FIG. 2 is a graph showing a flow rate of exhaust gas flowing into a specific particulate trap when an on-off valve is opened.

FIG. 3 is a graph showing a flow rate of exhaust gas flowing into a specific particulate trap when the on-off valve is closed.

[Explanation of symbols]

 2 ... Exhaust collecting part 3 ... Exhaust port 4 ... Main particulate trap 5 ... Exhaust passage 6 ... Communication passage 6a ... On-off valve 7 ... First closing valve 8 ... Bypass passage 9 ... Sub-particulate trap 10 ... Second closing valve

 ────────────────────────────────────────────────── ─── Continued on the front page (72) Inventor Atsushi Tahara 1 Toyota Town, Toyota City, Aichi Prefecture Toyota Motor Corporation F-term (reference) 3G090 AA01 AA04 BA01 BA02 BA04 CA00 CA01 CA04 CB22 CB23 CB24 DA04

Claims (2)

[Claims] 1. A main particulate trap disposed at each exhaust port that communicates between an exhaust collecting portion and each cylinder in an engine exhaust system, and each exhaust port is provided on an exhaust upstream side of each main particulate trap. , A normally open on-off valve arranged in each of the communication paths, and an engine exhaust system can be closed on the exhaust downstream side of each of the main particulate traps.
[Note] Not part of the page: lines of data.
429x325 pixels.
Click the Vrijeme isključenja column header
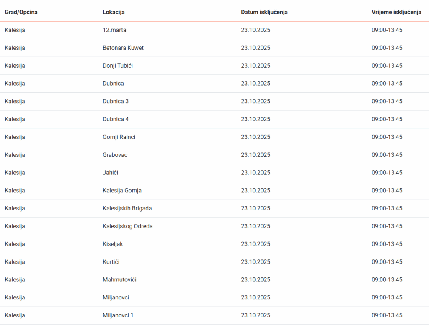tap(396, 12)
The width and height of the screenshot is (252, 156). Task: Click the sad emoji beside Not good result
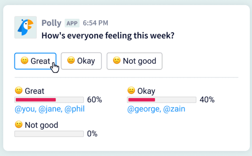18,125
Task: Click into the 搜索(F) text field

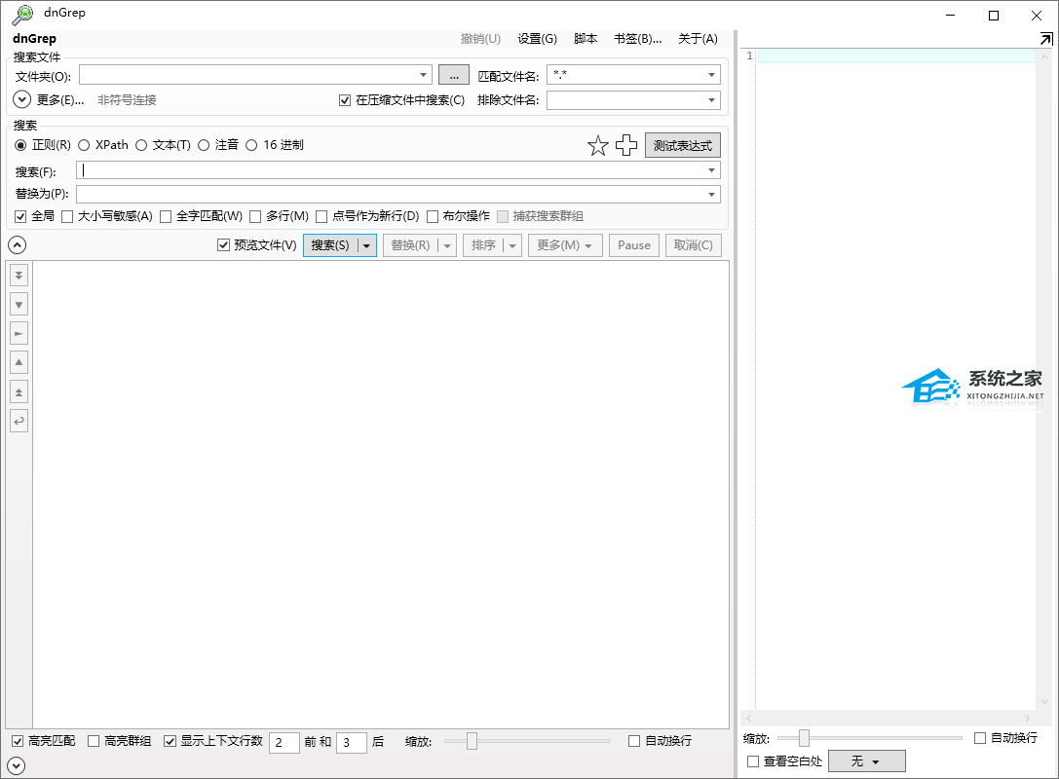Action: pyautogui.click(x=390, y=170)
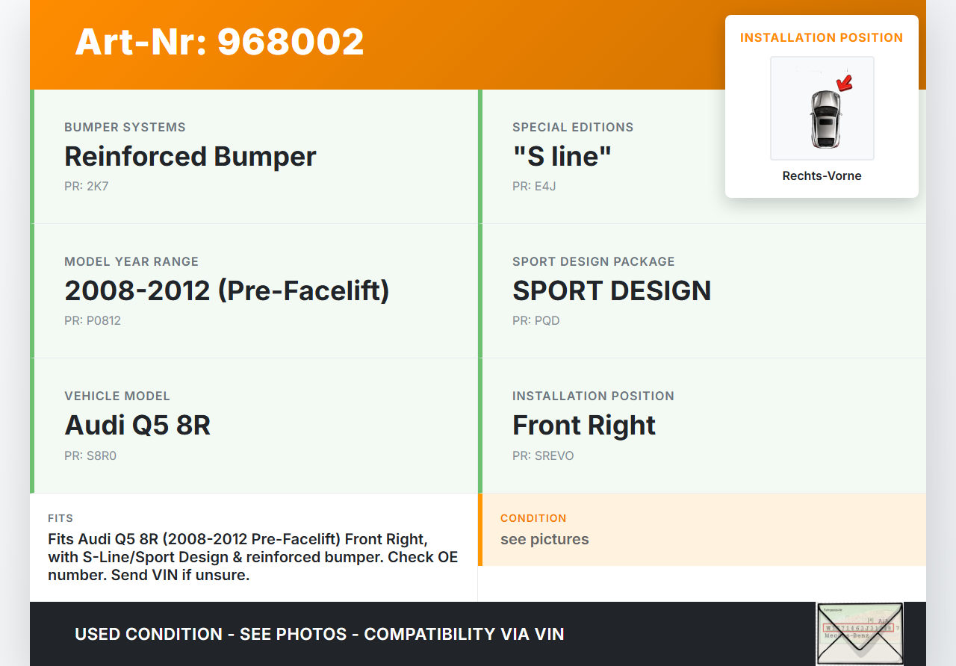Click the PR: PQD code

coord(536,321)
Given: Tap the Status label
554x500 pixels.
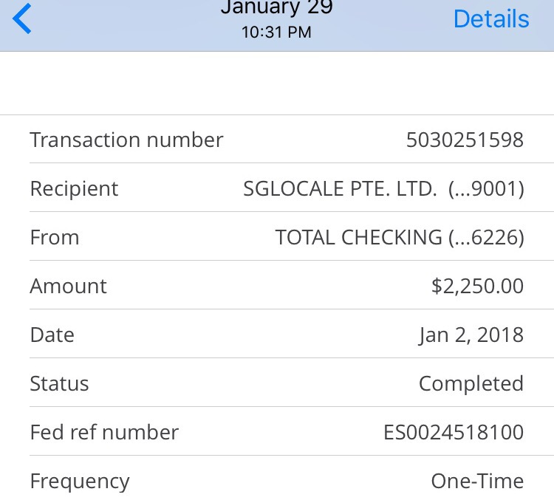Looking at the screenshot, I should tap(59, 383).
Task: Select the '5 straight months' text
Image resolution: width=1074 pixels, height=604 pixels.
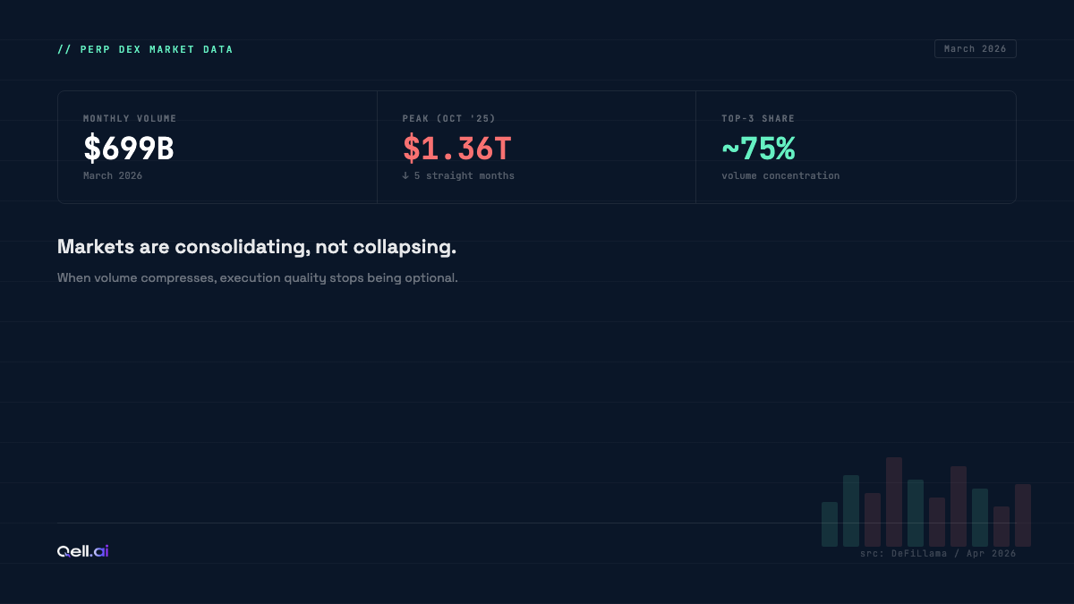Action: [x=464, y=176]
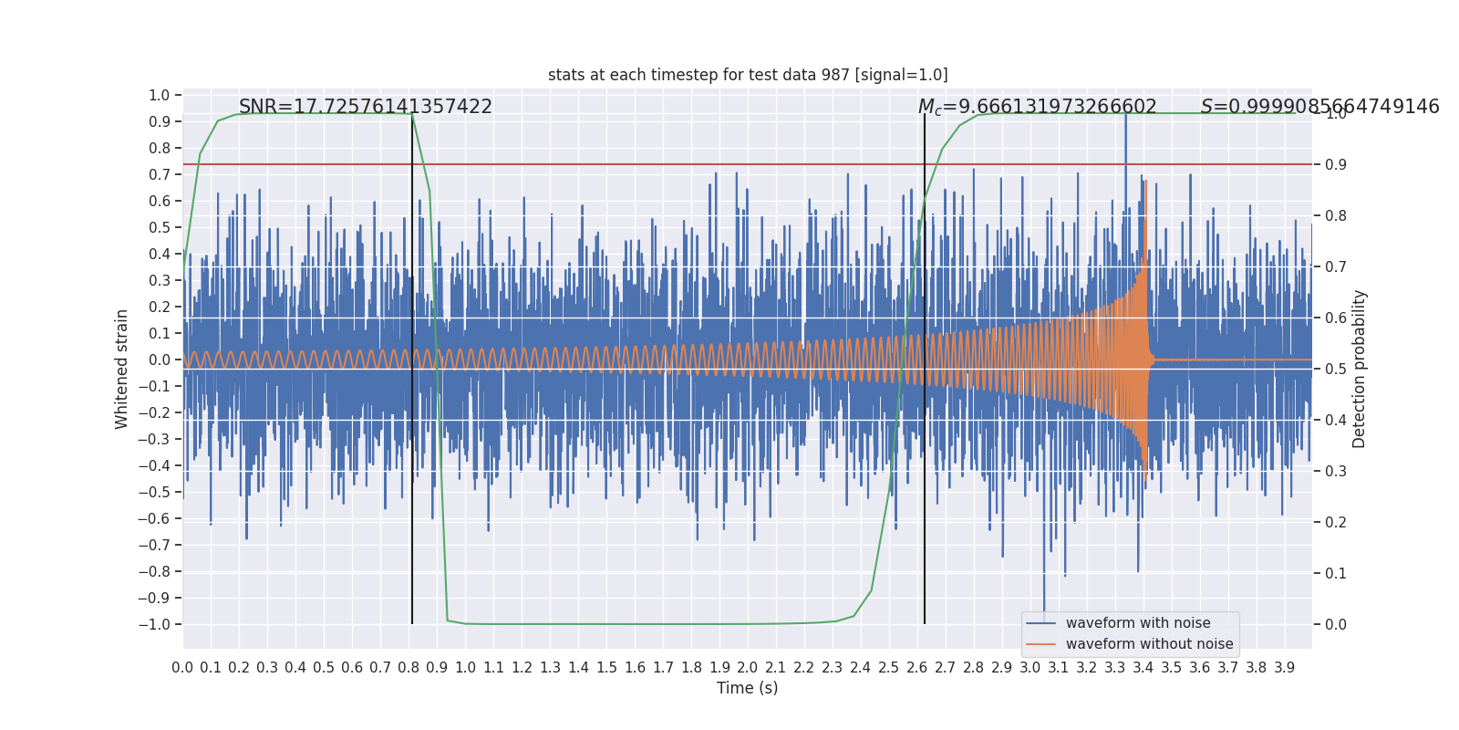Click the Mc=9.666131973266602 annotation
The height and width of the screenshot is (730, 1459).
(1037, 108)
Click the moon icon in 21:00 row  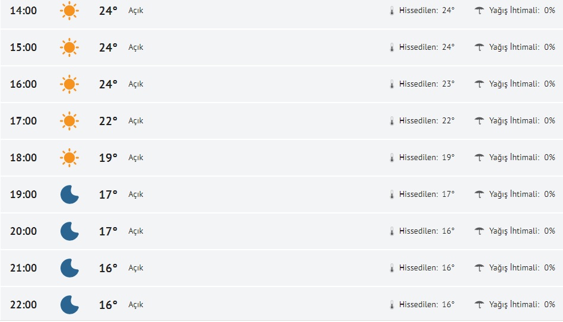coord(69,268)
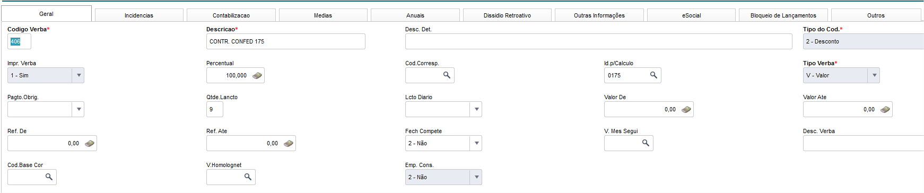Click the V.Homolognet magnifier icon

248,177
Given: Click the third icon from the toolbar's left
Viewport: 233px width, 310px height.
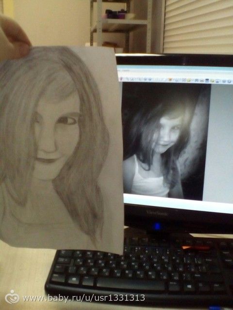Looking at the screenshot, I should 132,79.
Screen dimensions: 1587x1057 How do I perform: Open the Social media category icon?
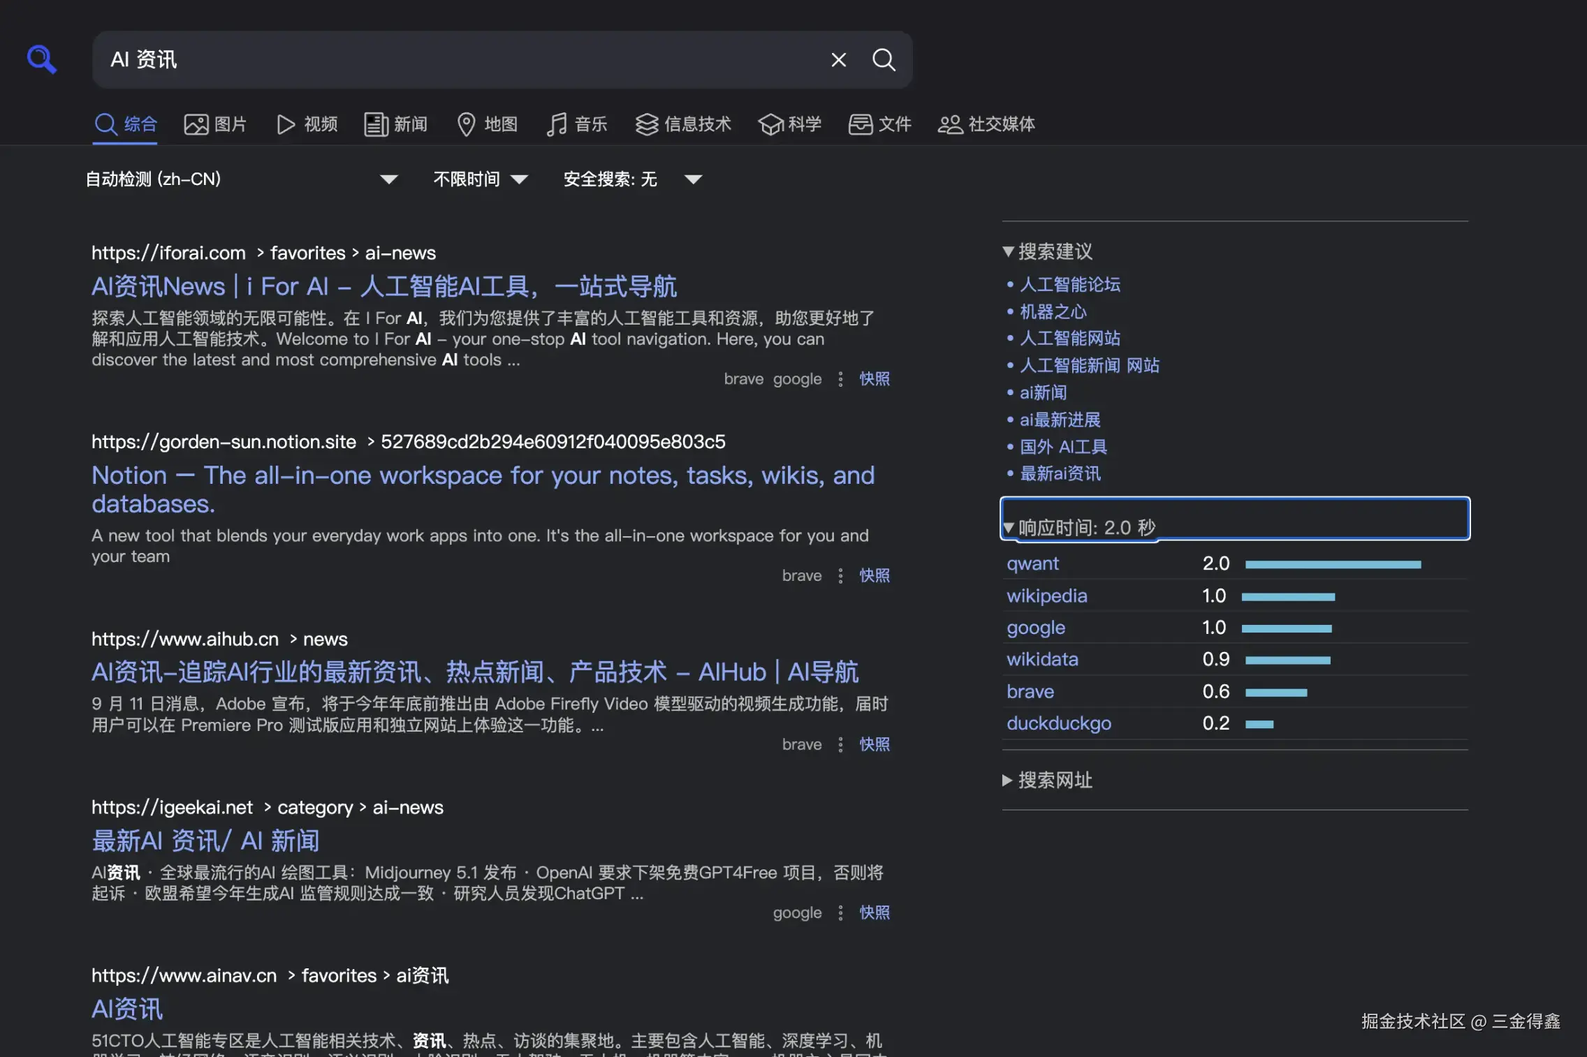pos(950,124)
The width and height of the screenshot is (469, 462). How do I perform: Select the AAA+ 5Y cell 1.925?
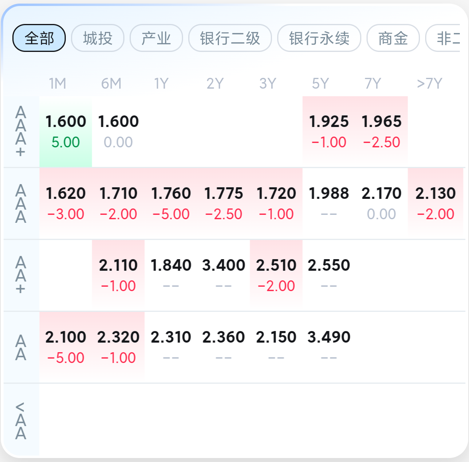[329, 132]
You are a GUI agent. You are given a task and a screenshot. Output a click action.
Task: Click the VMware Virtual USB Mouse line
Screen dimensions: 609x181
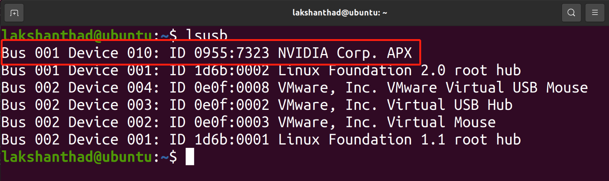pos(294,88)
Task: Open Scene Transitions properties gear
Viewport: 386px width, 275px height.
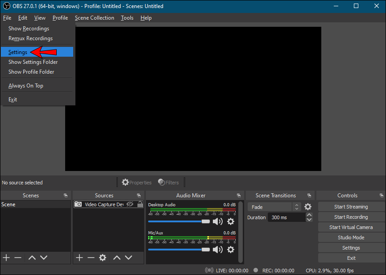Action: pos(308,207)
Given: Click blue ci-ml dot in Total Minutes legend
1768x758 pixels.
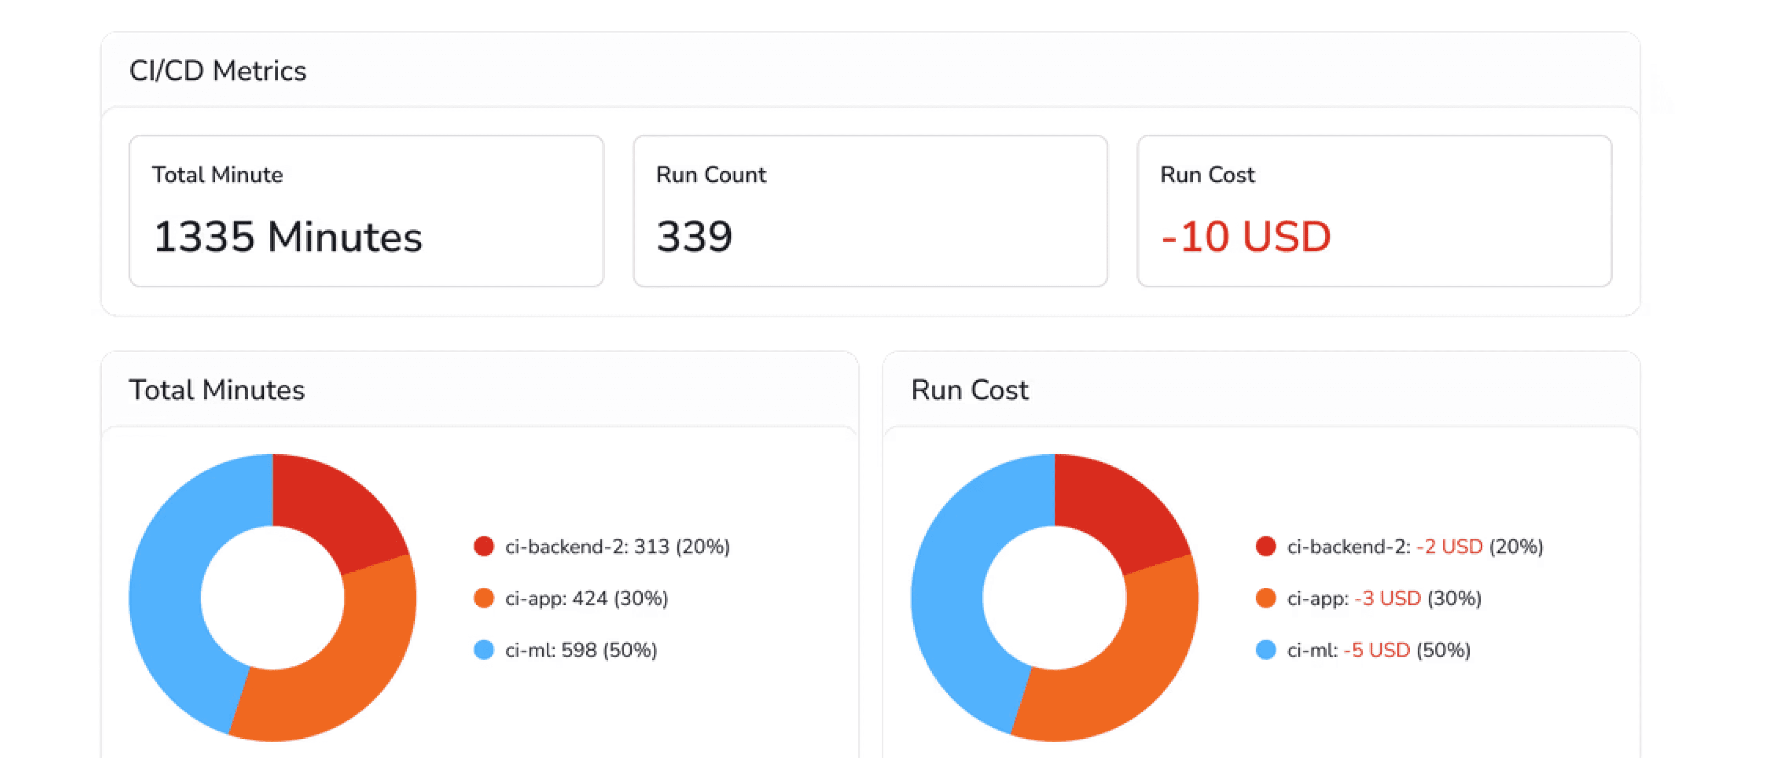Looking at the screenshot, I should 484,650.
A normally open first shut-off valve,
A bypass passage bypassing the first closing valve, comprising a sub-particulate trap provided in the bypass passage, when closing each on-off valve and discharging particulates from the main particulate trap, An exhaust gas purifying apparatus for an internal combustion engine, wherein the first closing valve is closed. 2. A second closing valve capable of closing the bypass passage is provided upstream of the sub-particulate trap in the bypass passage, and each of the on-off valves is closed to close the main particulate trap. When discharging ash, the second closing valve is closed, and the flow of exhaust gas into the at least one main particulate trap is temporarily suppressed by the first closing valve. 2. The exhaust gas purification device for an internal combustion engine according to claim 1.